The fact that all of this has been rolled into an omnibus bill is problematic, as are the government’s efforts to pass it quickly. It comes amid Canada’s plans to reduce its refugee intake targets. The country’s temporary population, including international students, foreign workers and refugees, will be reduced by 445,901 in 2025 and 445,662 in 2026. 

“Speed does not make for good law,” Okun-Nachoff says, noting that while things can be fast, cheap, or good, they can’t be all three simultaneously. Prioritizing one means sacrificing on another. 

“I think that that's what we've seen so profoundly in the immigration sector: when they go for cheap and fast, they lose quality. And that's what has caused the crisis in the immigration sector, in my view. I think we're trying to lower numbers, but also do things fast, and what we will stand to do is not achieve protection of the best and brightest.”

If this legislation passes, Canada will stop being a good destination country, and those who are deeply in need of protection are going to be deported back to places where they might die, despite the fact they’re exactly who our international law commitments were meant to protect. 

“It sounds quite extremist, but speaking as a very ethical immigration lawyer, that's what I think are going to be the consequences of this legislation,” she says.

For Lehal, who chairs the CBA’s immigration law section, the insult to injury is that the bill was tabled just days after the section sent Immigration Minister Lena Metlege Diab a report with 100 recommendations to modernize the Immigration and Refugee Protection Act, which is now almost 25 years old. 

It called for the creation of a transparent immigration system that is just, fair, and inclusive to address the fragmented, opaque manner in which refugee claims are currently handled. 

“This legislation is quite at odds with what we would hope to see,” she says. 

“The bill's stated purpose is to improve and modernize the asylum system, but we’re seeing it as doing the opposite.
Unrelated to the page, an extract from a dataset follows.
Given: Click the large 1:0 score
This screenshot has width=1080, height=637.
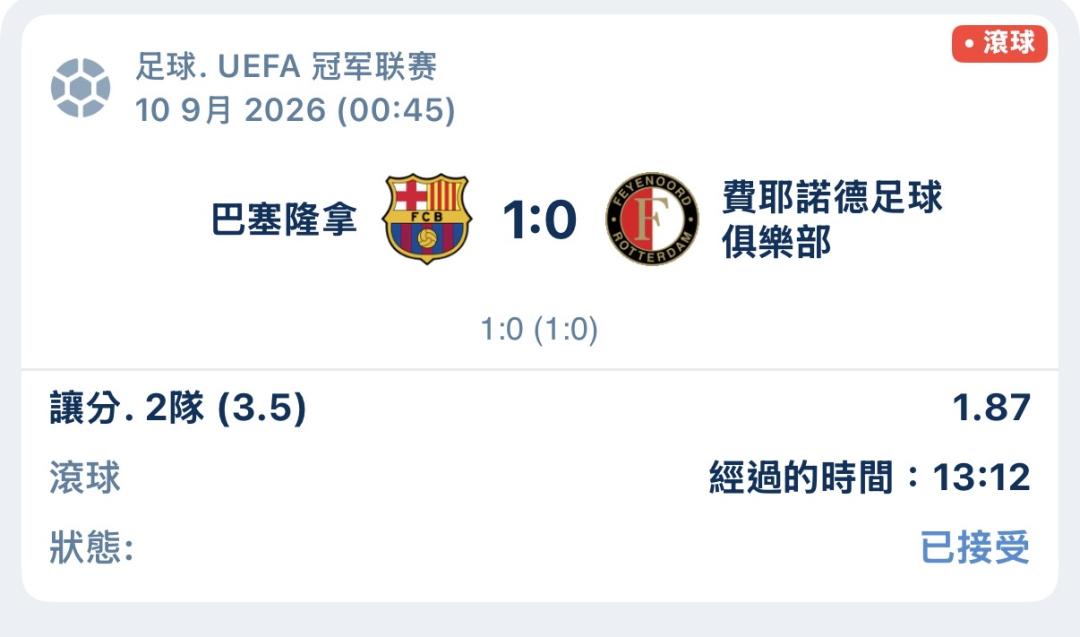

It’s going to make matters more complex and even more opaque.”

Mangalji doesn’t know anyone in the CBA or the Canadian Association of Refugee Lawyers who was consulted on the legislation.

“We didn’t see it coming,” he says.

“It is terrifying to me that a new minister essentially chose not to consult with anybody before putting forward probably the most expansive destruction of the refugee board we've seen.”

For him, this is a “(Prime Minister Mark) Carney kissing the hand” bill. He’s disappointed to see the Liberals fall in line with American rhetoric and treat refugees as if they’re a safety threat to Canada, when just a short while ago, we were talking about sunnier ways and the contributions refugees make to this country. 

“This is the most vicious thing that's been done to refugees since the Safe Third Country Act. And maybe even more significant than that,” Mangalji says. 

“I think the Liberals need to take a look in the mirror to determine if this is the government that they want to be, because this is an anti-refugee bill in all respects.”